What is expected
Transcribe every line from the one containing "Switch heatmap to Histogram Mode" through the end of the records below, exactly, but not the pictures.

(Records from a data collection)
————————

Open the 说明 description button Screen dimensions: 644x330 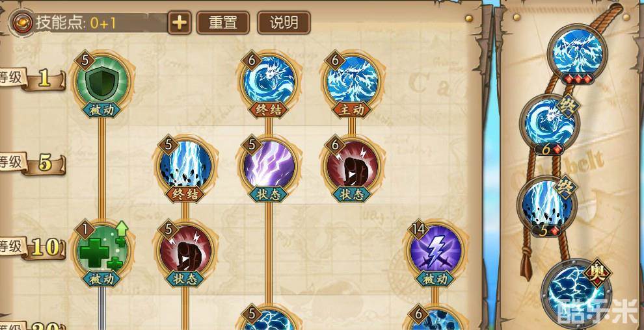(284, 23)
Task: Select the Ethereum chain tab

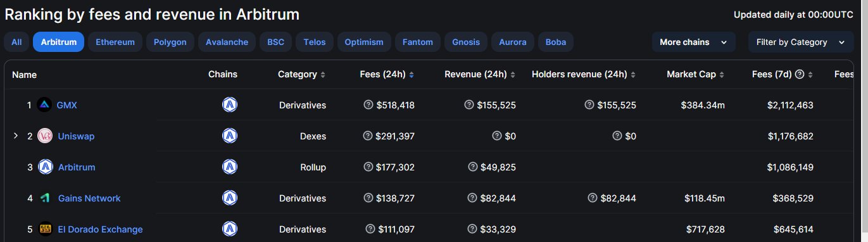Action: pyautogui.click(x=115, y=42)
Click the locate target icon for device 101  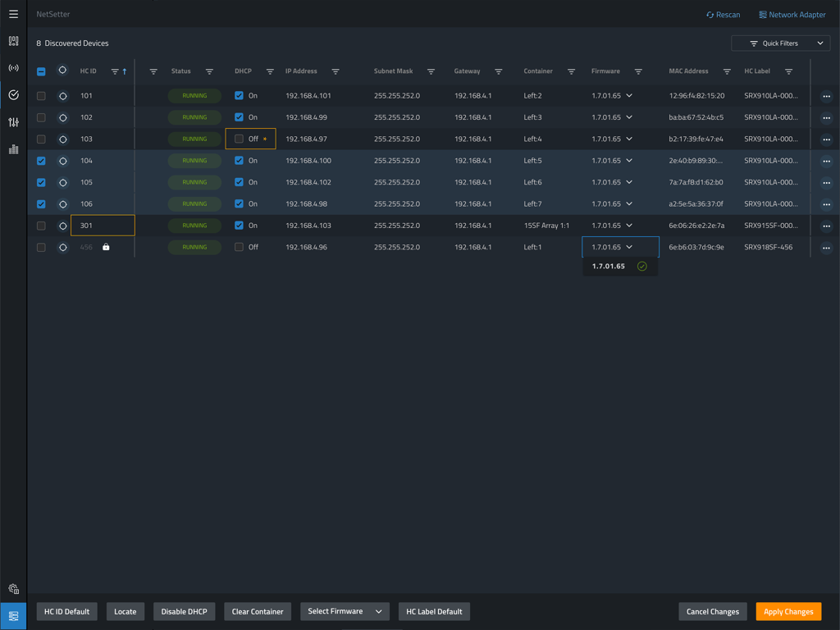pos(62,95)
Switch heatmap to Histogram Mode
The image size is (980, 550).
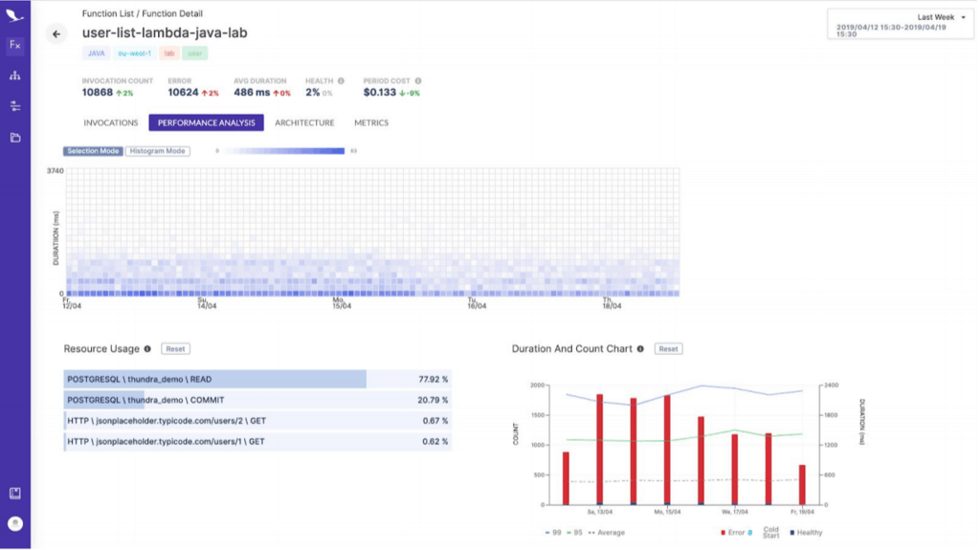tap(158, 151)
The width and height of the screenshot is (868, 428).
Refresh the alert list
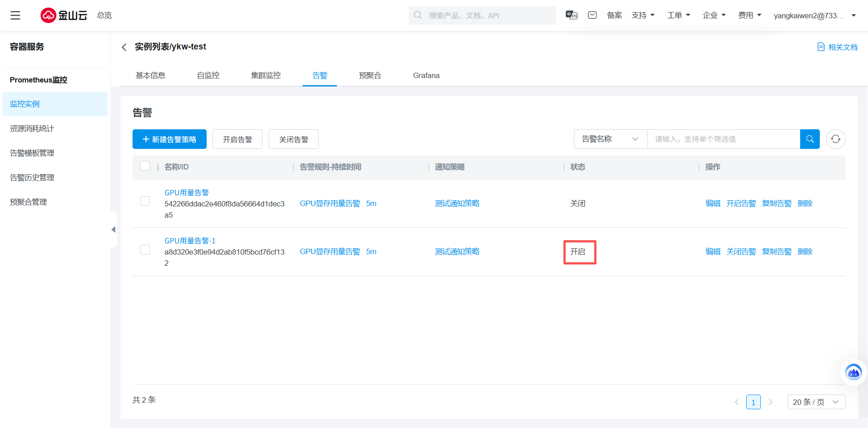[x=835, y=139]
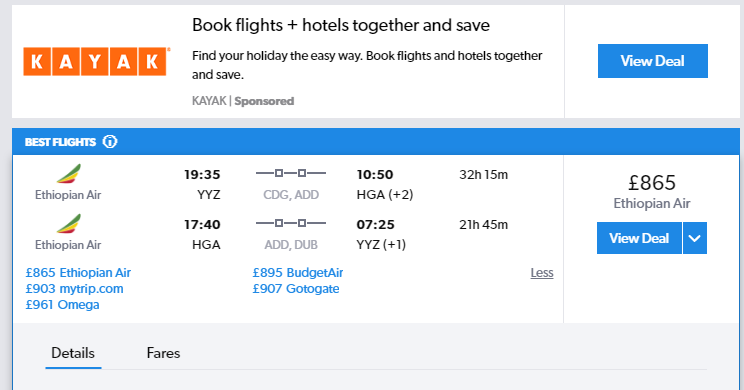Open the £961 Omega offer
This screenshot has height=390, width=744.
click(x=62, y=305)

————————

Exercise result
Switch heatmap to Histogram Mode
The image size is (980, 550).
tap(158, 151)
The width and height of the screenshot is (868, 428).
Refresh the alert list
[x=835, y=139]
Open the £961 Omega offer
This screenshot has height=390, width=744.
click(x=62, y=305)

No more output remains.